The data should be scraped from the following pages:
The data should be formatted as a csv file/files with the following structure:
- Row represents a game
- Column represents a feature
The features should be: (All these features should be hopefully normalized and based on point upon that point of the season)
- Link to the game, should be ignored when training the model
- Date of the game
- Team ID of the home team
Team specific features:
- Powerplay precentage up to that point in the season
- Boxplay precentage up to that point in the season
- Avg. goals might not be normalizable. That would be the (ranking of goals scored)/(number of teams).
- Avg. goals against might not be normalizable. That would be the (ranking of goals against)/(number of teams).
- Shots per game
- Save percentage
- Hits per game
- Blocks per game
- Faceoff win percentage
- Ratio of goals scored to goals against
- Ratio of goals scored in even strength to goals scored in powerplay
- Ratio of goals conceded in even strength to goals conceded in boxplay.
- Ranking of penalty minutes taken.
- Ranking of penalty minutes drawn.
All of these features should also be added for the away team.

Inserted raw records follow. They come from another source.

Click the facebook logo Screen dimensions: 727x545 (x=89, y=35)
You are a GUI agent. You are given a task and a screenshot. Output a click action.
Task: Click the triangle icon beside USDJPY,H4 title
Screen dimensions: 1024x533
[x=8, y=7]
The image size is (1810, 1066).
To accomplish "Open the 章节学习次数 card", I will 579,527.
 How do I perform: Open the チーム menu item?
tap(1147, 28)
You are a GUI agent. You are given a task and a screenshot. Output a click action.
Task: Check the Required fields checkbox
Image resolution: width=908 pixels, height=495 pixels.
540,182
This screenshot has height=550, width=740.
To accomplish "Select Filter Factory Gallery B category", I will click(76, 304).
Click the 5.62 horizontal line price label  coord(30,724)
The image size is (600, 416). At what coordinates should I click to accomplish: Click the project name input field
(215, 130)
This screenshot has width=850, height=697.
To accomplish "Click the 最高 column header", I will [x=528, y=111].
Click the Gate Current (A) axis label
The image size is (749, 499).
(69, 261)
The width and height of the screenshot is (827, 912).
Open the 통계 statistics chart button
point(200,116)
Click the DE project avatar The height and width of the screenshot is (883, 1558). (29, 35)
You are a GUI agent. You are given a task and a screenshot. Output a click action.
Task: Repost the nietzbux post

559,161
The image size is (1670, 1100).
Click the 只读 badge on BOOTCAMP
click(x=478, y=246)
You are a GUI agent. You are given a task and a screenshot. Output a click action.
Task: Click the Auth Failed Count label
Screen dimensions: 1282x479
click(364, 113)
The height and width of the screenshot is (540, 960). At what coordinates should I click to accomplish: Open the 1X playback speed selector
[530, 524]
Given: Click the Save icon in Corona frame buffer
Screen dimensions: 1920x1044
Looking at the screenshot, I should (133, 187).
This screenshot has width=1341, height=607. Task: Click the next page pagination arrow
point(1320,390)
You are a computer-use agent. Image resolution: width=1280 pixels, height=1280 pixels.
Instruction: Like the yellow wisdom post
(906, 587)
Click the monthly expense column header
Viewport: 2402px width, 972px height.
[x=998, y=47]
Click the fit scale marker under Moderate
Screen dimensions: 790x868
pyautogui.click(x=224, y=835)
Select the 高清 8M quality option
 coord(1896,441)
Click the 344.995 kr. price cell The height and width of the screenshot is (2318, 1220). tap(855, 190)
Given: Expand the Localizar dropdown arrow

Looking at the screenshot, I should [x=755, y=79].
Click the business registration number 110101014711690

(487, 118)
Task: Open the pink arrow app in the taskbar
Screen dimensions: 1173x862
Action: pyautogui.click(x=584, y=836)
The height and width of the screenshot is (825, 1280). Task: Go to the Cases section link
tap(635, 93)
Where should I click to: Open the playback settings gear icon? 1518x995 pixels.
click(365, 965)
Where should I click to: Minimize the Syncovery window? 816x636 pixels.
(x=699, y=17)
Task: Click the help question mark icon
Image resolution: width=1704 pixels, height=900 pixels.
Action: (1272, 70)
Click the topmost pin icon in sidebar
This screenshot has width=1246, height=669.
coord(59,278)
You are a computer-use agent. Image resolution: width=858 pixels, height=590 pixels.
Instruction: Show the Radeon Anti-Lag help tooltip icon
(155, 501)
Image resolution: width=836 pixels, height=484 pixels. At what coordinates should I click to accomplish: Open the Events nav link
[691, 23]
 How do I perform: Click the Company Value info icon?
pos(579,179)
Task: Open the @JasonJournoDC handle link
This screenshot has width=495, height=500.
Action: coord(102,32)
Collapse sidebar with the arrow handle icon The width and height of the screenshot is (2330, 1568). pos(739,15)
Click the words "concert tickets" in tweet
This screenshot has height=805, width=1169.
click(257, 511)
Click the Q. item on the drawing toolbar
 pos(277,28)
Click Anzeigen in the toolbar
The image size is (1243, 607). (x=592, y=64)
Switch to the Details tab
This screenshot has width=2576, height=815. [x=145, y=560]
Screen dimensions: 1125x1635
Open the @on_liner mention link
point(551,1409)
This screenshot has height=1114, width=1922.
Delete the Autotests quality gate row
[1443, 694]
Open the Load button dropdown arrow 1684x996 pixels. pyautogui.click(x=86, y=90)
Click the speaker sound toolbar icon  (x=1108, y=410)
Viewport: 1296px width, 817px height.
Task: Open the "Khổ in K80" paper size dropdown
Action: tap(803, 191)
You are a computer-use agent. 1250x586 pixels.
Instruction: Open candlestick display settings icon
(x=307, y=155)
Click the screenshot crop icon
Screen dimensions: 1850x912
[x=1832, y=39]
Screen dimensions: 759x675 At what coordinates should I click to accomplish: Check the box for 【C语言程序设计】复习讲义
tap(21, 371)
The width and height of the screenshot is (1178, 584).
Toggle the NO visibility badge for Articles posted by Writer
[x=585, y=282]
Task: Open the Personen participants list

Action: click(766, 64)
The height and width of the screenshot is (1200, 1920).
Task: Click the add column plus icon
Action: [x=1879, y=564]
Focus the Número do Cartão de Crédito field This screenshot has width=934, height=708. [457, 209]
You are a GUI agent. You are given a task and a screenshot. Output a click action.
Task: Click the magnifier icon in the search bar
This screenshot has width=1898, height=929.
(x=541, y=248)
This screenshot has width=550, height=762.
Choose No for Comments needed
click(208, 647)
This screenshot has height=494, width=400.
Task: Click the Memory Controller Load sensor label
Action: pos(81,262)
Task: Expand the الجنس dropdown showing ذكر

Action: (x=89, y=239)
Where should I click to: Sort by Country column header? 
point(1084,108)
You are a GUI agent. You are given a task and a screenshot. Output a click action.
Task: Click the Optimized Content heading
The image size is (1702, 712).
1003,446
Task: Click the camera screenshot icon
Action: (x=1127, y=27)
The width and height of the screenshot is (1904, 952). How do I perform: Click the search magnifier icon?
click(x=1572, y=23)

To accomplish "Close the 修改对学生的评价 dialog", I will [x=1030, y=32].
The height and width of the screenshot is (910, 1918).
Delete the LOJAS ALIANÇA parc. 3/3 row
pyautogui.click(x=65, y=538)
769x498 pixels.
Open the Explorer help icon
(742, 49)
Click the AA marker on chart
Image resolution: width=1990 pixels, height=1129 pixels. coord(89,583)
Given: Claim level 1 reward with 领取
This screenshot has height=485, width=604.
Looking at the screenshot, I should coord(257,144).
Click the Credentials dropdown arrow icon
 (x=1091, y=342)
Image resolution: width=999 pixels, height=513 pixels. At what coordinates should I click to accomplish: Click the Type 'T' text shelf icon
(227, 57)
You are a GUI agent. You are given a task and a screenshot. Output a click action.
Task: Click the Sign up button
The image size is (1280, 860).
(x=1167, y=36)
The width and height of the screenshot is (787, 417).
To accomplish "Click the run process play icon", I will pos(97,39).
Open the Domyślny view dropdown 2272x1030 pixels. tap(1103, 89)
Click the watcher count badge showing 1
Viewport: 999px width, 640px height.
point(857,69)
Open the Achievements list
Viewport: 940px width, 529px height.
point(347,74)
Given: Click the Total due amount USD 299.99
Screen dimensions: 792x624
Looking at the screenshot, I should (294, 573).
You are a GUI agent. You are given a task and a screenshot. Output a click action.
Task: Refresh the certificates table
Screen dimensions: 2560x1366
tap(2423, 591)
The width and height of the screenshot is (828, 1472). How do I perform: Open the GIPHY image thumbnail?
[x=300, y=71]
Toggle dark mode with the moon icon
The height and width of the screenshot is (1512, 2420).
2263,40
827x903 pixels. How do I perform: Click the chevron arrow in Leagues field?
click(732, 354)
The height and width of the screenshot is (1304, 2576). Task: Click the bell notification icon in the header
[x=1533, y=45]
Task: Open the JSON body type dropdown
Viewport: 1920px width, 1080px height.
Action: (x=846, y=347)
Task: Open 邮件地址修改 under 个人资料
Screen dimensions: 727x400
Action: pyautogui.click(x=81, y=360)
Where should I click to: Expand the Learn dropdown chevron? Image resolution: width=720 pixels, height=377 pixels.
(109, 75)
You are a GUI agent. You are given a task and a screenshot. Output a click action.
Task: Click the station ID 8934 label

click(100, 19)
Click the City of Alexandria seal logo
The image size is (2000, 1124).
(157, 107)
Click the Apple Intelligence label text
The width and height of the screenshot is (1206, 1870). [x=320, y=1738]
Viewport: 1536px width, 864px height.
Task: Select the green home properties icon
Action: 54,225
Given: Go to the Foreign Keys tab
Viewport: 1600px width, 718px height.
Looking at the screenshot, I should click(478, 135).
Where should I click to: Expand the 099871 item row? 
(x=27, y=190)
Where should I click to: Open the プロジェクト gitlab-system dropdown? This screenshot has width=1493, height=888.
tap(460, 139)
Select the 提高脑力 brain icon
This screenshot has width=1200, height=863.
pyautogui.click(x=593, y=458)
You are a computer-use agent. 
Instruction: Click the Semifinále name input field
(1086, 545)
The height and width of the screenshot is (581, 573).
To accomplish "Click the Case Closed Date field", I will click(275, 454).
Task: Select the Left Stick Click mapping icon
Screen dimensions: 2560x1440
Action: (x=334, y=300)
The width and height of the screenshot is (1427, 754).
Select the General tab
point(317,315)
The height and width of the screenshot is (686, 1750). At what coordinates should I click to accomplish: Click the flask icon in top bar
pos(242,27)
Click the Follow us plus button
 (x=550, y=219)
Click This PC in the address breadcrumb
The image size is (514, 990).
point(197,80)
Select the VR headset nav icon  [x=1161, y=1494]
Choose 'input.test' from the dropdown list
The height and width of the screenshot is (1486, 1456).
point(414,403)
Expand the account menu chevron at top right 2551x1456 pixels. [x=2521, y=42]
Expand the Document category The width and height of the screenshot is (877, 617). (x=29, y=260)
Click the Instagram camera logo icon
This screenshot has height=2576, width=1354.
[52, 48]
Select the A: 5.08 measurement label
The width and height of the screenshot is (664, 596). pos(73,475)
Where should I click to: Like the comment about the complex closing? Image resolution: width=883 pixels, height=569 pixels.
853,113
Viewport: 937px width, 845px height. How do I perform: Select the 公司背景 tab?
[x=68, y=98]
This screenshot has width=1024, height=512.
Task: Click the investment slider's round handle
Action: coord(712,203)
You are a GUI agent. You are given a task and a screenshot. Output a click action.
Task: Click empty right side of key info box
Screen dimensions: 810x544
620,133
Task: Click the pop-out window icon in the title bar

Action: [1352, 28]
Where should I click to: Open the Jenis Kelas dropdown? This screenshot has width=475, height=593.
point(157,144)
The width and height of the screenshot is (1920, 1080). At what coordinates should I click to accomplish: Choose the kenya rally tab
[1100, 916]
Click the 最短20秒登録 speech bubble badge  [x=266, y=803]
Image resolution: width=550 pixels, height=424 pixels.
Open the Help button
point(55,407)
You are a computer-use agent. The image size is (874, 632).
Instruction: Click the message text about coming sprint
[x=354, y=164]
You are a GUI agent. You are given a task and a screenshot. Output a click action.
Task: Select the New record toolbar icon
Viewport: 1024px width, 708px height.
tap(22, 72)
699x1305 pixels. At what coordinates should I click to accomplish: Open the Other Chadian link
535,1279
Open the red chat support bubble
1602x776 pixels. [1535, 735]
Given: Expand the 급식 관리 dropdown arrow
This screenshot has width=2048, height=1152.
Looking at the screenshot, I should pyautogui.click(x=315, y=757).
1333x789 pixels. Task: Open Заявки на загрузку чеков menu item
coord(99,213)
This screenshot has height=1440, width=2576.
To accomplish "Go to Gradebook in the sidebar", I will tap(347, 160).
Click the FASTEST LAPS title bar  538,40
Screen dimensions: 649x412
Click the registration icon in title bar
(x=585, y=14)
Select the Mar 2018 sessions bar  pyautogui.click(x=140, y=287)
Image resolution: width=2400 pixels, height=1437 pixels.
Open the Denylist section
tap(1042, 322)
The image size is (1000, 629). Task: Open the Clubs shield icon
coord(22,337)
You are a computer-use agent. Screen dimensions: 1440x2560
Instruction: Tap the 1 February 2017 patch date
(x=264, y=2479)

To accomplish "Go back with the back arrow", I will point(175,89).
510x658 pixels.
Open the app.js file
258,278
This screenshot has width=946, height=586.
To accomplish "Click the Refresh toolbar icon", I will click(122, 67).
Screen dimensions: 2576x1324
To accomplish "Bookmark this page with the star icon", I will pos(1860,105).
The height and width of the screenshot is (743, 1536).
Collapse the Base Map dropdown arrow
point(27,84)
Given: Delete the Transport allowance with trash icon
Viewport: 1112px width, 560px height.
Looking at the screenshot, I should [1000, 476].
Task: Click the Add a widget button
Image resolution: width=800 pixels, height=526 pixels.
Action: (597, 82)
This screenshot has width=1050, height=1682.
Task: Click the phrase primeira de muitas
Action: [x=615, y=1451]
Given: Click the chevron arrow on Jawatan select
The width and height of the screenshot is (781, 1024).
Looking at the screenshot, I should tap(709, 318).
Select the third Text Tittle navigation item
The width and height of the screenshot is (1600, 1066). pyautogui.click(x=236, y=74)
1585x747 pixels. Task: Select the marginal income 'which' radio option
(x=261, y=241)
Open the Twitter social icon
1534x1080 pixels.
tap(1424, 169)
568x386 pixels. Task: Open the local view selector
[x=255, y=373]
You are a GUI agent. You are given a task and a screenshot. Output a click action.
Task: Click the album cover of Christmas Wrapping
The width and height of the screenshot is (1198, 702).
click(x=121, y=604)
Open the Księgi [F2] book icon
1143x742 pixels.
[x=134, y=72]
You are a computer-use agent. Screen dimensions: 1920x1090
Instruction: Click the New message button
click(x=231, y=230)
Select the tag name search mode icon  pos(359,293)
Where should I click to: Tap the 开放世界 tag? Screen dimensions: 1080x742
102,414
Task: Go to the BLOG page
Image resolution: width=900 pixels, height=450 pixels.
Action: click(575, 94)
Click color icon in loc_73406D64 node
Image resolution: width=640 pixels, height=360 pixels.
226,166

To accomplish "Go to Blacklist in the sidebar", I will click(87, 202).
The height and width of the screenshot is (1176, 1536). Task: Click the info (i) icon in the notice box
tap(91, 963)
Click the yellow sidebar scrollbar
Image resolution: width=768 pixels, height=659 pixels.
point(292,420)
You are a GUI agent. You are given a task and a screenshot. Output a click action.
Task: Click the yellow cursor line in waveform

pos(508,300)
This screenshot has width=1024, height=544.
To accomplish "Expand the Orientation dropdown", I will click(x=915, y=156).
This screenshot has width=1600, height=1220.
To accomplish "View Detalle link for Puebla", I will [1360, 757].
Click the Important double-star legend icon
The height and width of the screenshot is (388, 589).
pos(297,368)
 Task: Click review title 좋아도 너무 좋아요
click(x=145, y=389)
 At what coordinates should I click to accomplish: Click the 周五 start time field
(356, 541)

There should also be the same features as above but for the past "n" games possibly with a different weight for each game (moving average). Might add more features later as well as player specific features.
The data should be cleaned an preferably normalized to make it easier to work with and more appropriate for machine learning.
The data should be visualizable. This can be done with graphs and tables.
The data should be used to train a machine learning model. The model should be able to predict the outcome of a game predicting.